Editor’s Note: The authors of this post lead the Latin American team of Major, Lindsey & Africa, a legal recruiting firm. It is the first in a four-part series on the changing legal landscape in Mexico that Big Law Business will publish in the coming days.
By Jeffrey Liebster and Joshua Dull of Major, Lindsey & Africa
The pressure on U.S. law firm leaders to continue to grow revenue in the face of intense competition from a wide range of sources and clients’ omnipresent desire to reduce legal spend remains high. When the economy was suffering from the effects of the recent financial crisis, many firms adopted a strategic approach that included cutting fixed costs and striving to increase individual partner productivity. The market has emerged from the downturn, but law firms continue to confront the challenges of how to most effectively return to prior rates of growth and profit margins. Strategies being evaluated and implemented include acquisition of lateral partners, professional development programs designed to enhance the capabilities of partners and associates, and expansion into new markets.
Many firms have implemented or considered one or all of the following: acquisition of individuals or groups of lateral partners with significant business; opening offices in new domestic markets where they can better serve client needs or deliver services at lower price points; and international expansion into markets that present unique opportunities not only to grow the suite of services they provide to existing clients but also to compete for and acquire new clients. With good reason, a market that has received considerable attention over the past few years is Mexico.
While Washington has been deadlocked by partisan battles, many in the legal industry have been carefully watching events unfold across the border. With cooperation and support that crosses party lines, President Enrique Peña Nieto’s groundbreaking “Pact for Mexico” is moving forward. There have been well-publicized constitutional reforms in energy (which ended Pemex’s 75-year monopoly), telecommunications, education, labor and tax. This month’s passing of the new anti-corruption legislation is just the latest step in the right direction.
With good reason, the legal market in Mexico has received considerable attention over the past few years.

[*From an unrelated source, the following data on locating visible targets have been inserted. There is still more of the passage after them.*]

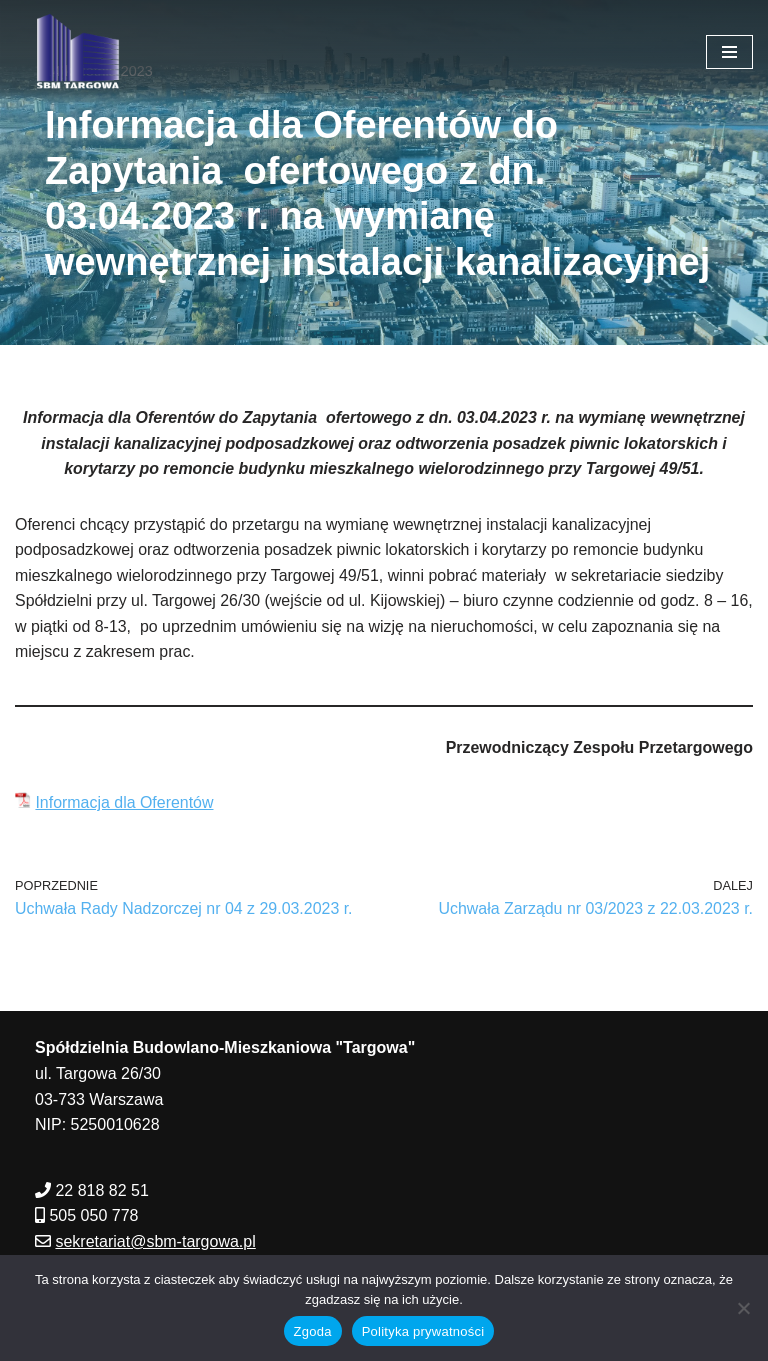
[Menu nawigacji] (729, 52)
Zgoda (313, 1331)
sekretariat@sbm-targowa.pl (155, 1242)
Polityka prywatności (423, 1331)
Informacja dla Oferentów (124, 803)
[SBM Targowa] (75, 51)
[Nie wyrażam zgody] (743, 1308)
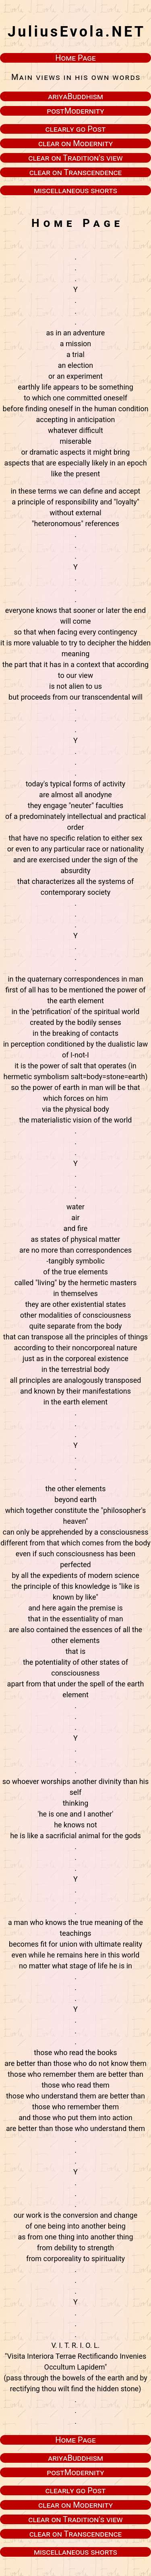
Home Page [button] (75, 58)
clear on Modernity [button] (75, 143)
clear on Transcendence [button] (75, 172)
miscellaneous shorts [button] (75, 190)
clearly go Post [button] (76, 129)
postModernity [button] (75, 111)
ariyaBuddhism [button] (75, 96)
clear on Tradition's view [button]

The enabling legislation and regulations adopted in the energy arena have resulted in a process whereby in December of 2014 the bidding for oil exploration rights in 14 areas of the Gulf of Mexico was opened to international and domestic private companies. There are strict expertise and capital requirements for participation in the bidding process, which will continue until July of this year. The decrease in global oil prices has had limited impact on large oil companies’ interest in offshore projects because they know these endeavors can take years to complete and can provide significant returns for decades. This perspective was recently articulated by the U.S. Congressional Research Service in a January report:
“Hailed by many analysts as the most significant economic reform undertaken by Mexico since its entrance into the North American Free Trade Agreement (NAFTA) in 1994, the energy reforms are expected to boost investment, growth, and eventually oil and gas production in the country. Investors appear to have maintained interest in Mexico’s energy sector despite recent declines in oil prices.”
But the Mexican economy, currently ranked the world’s 11th largest (based on PPP – purchasing power parities) is fueled by more than just its abundant energy resources. According to the World Trade Organization, in 2013, Mexico was the world’s 10th largest importer and the ninth largest exporter of manufactured goods (excluding intra-EU trading). In fact, it is the world’s fourth largest exporter of automobiles, and it manufactures the vast majority of flat screen televisions sold in the U.S. Mexico exports more manufactured products than the rest of Latin America combined. According to the U.S. Census Bureau, in 2014, Mexico was the U.S.’s third largest trading partner, accounting for 13.2% of our total trade, right behind Canada at 16.5% and China at 14.5%. Goldman Sachs has predicted Mexico will have the world’s fifth largest economy (based on GDP) by the year 2050.
Mexico exports more manufactured products than the rest of Latin America combined.
Mexico’s emergence as a global leader in manufacturing is no surprise. It enjoys many advantages including low shipping costs due to its proximity to the U.S. In addition to NAFTA, Mexico gets the benefit of lower duties related to its world-leading number of trade deals, which in 2013 included more than 40 countries. Finally, wages in Mexico have remained stable, while those in China have increased significantly. According to CNN, in 2010, the average Mexican worker earned five times that of his or her equivalent in China. In 2013, it plunged to only 1 1/3 times as much as his or her Chinese counterpart.
Utilizing its abundant resources and navigating a once fragmented political environment, President Peña Nieto is leading the charge to make Mexico a major global player. While much of the world focuses on headline-grabbing news of drug wars and emigration issues, they are missing the opportunities that numerous clients and law firms are seizing now.